Que le Pape choque ou scandalise certains, c’est inévitable. Nous ne connaissons aucun pape qui n’ait pas scandalisé des fidèles ou des non-chrétiens, que ce soient Benoit XVI, St Jean-Paul II, St Paul VI, St Jean XXIII, Pie XII et nous nous arrêterons-là (OK, peut-être que Jean-Paul Ier n’a pas eu le temps de choquer qui que ce soit). On a vu, par exemple, les polémiques à la béatification, puis canonisation de Jean-Paul II et le pontificat de Benoît XVI reste un souvenir douloureux pour beaucoup, quand on voit les attaques lamentables dont il a été victime, y compris de catholiques, et même de consacrés.

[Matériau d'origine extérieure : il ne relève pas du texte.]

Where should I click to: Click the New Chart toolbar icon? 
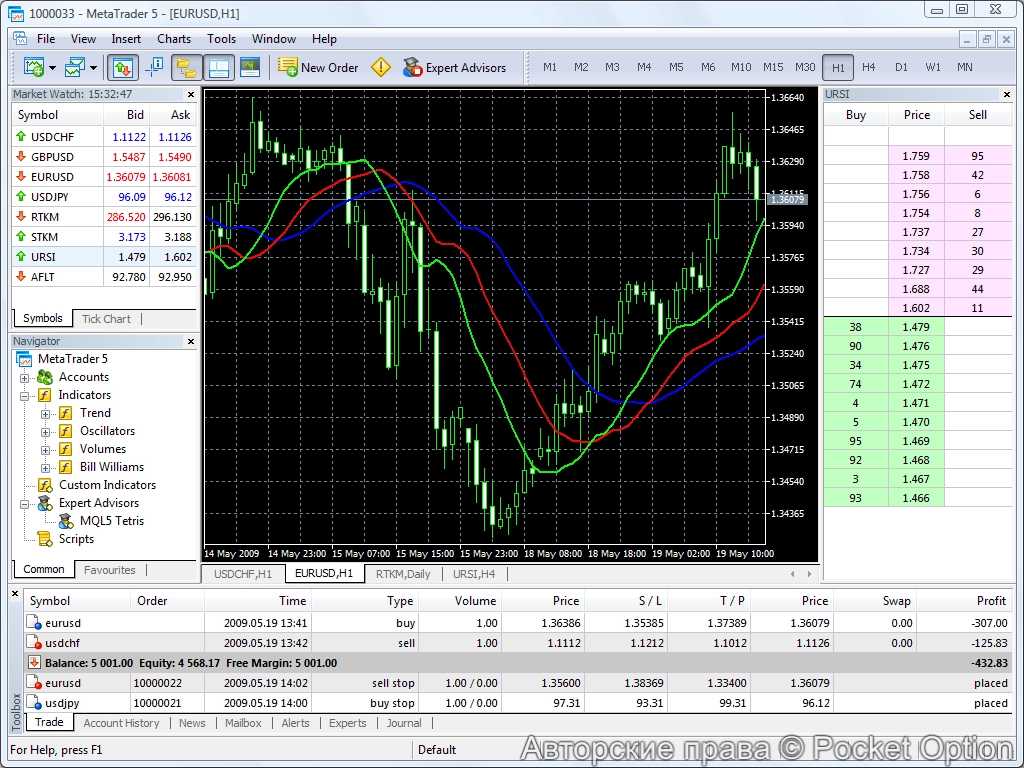click(33, 68)
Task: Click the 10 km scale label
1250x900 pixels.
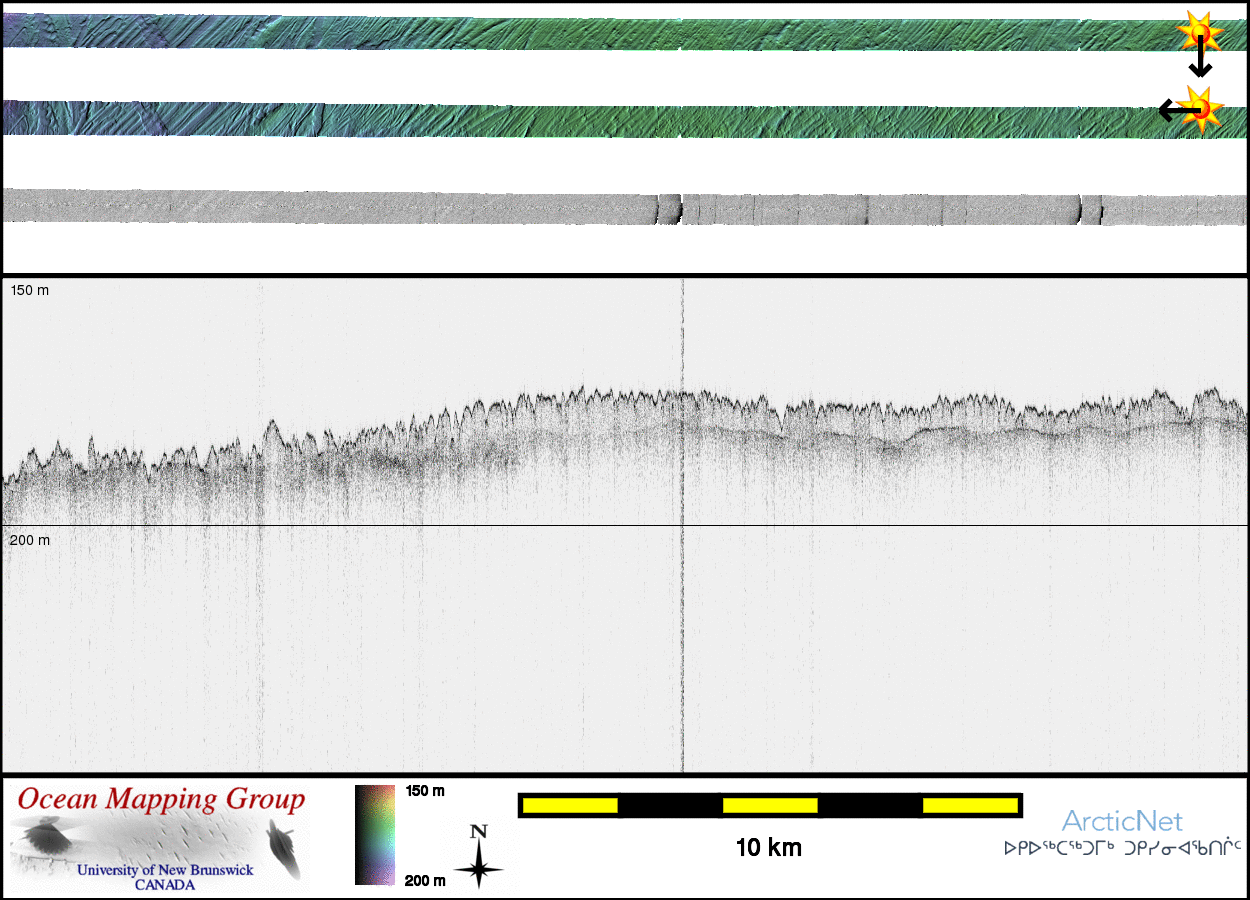Action: click(x=768, y=849)
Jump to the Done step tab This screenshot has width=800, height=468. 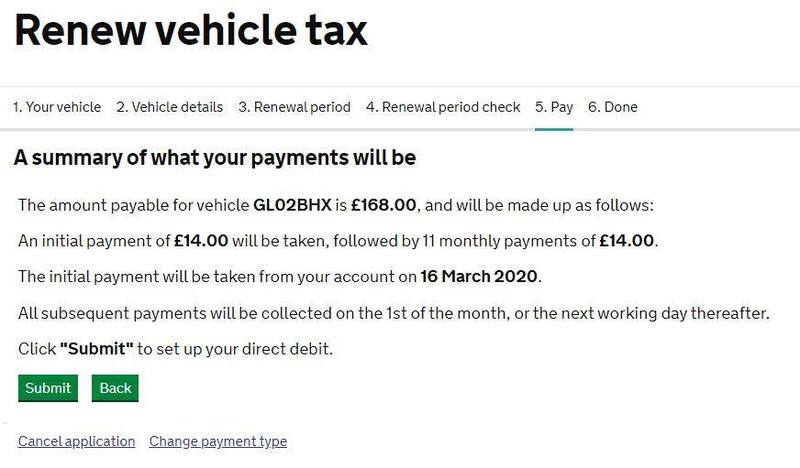(612, 107)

A propos de St Jean-Paul II et Benoît XVI, revenons sur la nationalité argentine et l’appartenance aux Jésuites du Pape François. D’abord, il a été tout de même archevêque de Buenos Aires. Ensuite, nous avons tenté d’expliquer son point de vue en prenant en compte sa culture, ce qui n’est pas pareil que « justifier ». Mais surtout, on peut faire une analogie avec ses deux prédécesseurs :

  • Jean-Paul II était polonais. Une grande partie de son pontificat, en particulier dans ses positions vis-à-vis du communisme, ont été clairement influencées par sa nationalité. De même, il a multiplié les visites en Pologne, a maintenu des liens privilégiés avec l’église polonaise et ce n’est un secret pour personne qu’il a fortement soutenu l’action de cette église et de Solidarnosc. Pourtant, qui irait dire qu’il n’était pape de l’Eglise universelle ?
  • Benoît XVI était théologien. Il était formaté par sa formation théologique. Dieu sait que les média ont écrit là-dessus, sur son désir de convaincre par la raison plutôt que de séduire par la communication. N’était-il pas aussi le Pape de tous ceux qui n’ont jamais fait de théologie ?

C’est un peu pareil pour le Pape François : sa nationalité et sa formation intellectuelle et spirituelle ont un impact sur sa pensée. C’est le cas de tout le monde. Comme disent les Jésuites, justement, « « on parle toujours de quelque part » et les pensées « hors sol vues d’avion » tournent vite à l’idéologie.

St Jean-Paul II, pour en revenir à lui, a écrit dans son encyclique Veritatis splendor, que l’instance ultime pour qu’un catholique se fasse une opinion, c’est sa conscience. Mais que cette conscience doit être formée et conformée au Magistère de l’Eglise. Pour être précis, avant de critiquer le Magistère de l’Eglise – et les textes officiels du Pape François en font partie – il fallait d’abord :

  • S’informer, lire les textes
  • Les méditer, prier dessus
  • Demander conseil à un prêtre ou un théologien
  • Echanger avec des chrétiens solides dans leur foi.

Donc même lire www.reponses-catholiques.fr, ou son homologue américain, ne dispense pas de lire les textes et consulter d’autres personnes compétentes. Nous ne pouvons qu’encourager nos lecteurs à mieux lire les encycliques et exhortations du Pape et à tenter de comprendre son cheminement avant de les critiquer. En tous cas, c’est comme cela que nous concevons notre rôle pour annoncer la foi catholique.